Meta-Analysis: Effect of Patient Self-Testing and Self-Management of Long-Term Anticoagulation on Major Clinical Outcomes
Is patient self-testing (PST), alone or in combination with self-adjustment of doses (patient self-management [PSM]), associated with a reduction in thromboembolic complications and all-cause mortality without an increase in major bleeding events compared with usual care?
A meta-analysis was conducted in studies published in English from 1966 to October 2010, which enrolled outpatient adults receiving long-term (>3 months) oral anticoagulant therapy, and which compared PST or PSM with care in a physician’s office or an anticoagulation clinic. Two investigators reviewed each article. Three investigators extracted data from articles that met inclusion criteria by using standardized data abstraction forms. The fixed-effects Peto model odds ratio (OR) was utilized because of the low event rates.

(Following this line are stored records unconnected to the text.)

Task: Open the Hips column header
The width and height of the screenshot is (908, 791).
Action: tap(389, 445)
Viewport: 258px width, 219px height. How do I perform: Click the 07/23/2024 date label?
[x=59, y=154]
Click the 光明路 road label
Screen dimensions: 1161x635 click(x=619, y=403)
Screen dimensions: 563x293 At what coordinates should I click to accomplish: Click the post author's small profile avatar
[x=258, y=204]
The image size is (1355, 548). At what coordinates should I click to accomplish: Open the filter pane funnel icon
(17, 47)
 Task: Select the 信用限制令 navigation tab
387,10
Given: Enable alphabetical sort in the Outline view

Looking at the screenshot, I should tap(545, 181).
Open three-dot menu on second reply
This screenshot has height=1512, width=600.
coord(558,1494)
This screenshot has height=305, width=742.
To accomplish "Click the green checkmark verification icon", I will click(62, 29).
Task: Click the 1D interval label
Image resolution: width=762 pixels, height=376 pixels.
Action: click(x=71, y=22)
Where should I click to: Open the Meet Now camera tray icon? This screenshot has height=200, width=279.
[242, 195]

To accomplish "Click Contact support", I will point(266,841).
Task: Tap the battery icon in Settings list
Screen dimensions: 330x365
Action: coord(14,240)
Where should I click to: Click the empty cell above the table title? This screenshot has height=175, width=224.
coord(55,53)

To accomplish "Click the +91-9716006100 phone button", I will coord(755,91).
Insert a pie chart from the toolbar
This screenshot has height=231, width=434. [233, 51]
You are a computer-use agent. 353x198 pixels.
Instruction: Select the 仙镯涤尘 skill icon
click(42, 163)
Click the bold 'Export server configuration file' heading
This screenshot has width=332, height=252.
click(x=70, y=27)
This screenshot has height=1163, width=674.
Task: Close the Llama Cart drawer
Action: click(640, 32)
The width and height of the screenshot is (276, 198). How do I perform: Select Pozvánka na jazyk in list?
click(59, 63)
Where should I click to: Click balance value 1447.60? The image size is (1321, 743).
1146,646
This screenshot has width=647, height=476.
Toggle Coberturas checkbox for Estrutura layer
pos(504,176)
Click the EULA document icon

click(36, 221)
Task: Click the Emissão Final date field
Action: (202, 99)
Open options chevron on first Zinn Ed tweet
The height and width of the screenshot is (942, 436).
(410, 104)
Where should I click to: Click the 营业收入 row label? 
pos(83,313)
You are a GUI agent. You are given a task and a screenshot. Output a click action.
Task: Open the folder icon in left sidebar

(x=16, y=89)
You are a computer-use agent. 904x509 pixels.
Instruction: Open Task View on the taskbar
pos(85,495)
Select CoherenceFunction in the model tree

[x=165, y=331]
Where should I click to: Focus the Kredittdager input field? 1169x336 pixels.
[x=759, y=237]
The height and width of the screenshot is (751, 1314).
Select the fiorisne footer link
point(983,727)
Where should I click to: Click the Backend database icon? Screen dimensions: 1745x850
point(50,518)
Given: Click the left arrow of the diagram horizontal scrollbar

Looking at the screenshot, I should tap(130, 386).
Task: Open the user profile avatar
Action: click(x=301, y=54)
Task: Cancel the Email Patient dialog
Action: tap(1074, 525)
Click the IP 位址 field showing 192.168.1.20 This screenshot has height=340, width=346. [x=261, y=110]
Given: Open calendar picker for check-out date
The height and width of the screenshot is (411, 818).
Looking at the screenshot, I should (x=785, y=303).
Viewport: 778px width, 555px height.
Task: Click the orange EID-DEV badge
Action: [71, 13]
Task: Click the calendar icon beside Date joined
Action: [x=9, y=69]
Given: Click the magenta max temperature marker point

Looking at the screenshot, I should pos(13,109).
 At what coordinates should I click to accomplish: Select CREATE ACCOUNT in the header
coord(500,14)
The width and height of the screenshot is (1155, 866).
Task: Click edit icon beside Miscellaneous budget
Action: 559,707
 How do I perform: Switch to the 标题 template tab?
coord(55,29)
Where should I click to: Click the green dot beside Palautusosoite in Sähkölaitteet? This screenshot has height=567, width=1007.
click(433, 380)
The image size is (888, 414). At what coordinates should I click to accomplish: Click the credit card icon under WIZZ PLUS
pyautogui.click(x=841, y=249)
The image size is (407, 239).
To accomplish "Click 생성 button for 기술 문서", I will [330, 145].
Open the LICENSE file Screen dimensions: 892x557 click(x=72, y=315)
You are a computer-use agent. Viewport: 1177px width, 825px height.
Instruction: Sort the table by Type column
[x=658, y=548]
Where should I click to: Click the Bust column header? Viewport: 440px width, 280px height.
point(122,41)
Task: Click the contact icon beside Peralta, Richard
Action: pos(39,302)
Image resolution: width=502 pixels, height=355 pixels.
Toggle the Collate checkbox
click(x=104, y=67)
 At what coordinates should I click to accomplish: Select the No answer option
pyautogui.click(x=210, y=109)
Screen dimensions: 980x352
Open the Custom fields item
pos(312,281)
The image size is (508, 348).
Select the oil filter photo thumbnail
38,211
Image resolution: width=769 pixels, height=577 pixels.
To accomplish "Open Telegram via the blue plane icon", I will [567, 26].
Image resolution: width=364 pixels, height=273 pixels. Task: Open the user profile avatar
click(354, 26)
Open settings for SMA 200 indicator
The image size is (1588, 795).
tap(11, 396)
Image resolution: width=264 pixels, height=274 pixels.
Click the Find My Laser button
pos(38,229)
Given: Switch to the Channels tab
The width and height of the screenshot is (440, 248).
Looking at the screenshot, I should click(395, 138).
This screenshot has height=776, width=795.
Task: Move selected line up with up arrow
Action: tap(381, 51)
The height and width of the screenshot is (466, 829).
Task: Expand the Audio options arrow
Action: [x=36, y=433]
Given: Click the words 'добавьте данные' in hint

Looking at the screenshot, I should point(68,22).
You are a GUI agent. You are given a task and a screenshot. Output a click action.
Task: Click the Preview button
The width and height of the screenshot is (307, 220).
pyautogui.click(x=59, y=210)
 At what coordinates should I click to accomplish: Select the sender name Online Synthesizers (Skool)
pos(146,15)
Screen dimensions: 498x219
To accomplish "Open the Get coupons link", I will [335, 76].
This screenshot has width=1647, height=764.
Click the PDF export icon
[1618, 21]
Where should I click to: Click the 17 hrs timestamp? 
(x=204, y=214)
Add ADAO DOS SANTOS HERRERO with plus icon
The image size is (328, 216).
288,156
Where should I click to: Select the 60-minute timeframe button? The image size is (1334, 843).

Mean age of participants was 65 years, 75% were men, and 90% were white. Twenty-two trials, with a total of 8,413 patients, were included. The great majority of trials were conducted in atrial fibrillation and mechanical prosthetic valves. In one-half of the trials, fewer than 50% of potentially eligible persons successfully completed the training and agreed to be randomly assigned. Patients randomly assigned to PST or PSM had lower total mortality (Peto odds ratio [OR], 0.74; 95% confidence interval [CI], 0.63-0.87), lower risk for major thromboembolism (Peto OR, 0.58; CI, 0.45-0.75), and no increased risk for a major bleeding event (Peto OR, 0.89; CI, 0.75-1.05). The strength of evidence was moderate for the bleeding and thromboembolism outcomes, but low for mortality. Eight of 11 trials reported that patient satisfaction, quality of life, or both were better with PST or PSM than with usual care.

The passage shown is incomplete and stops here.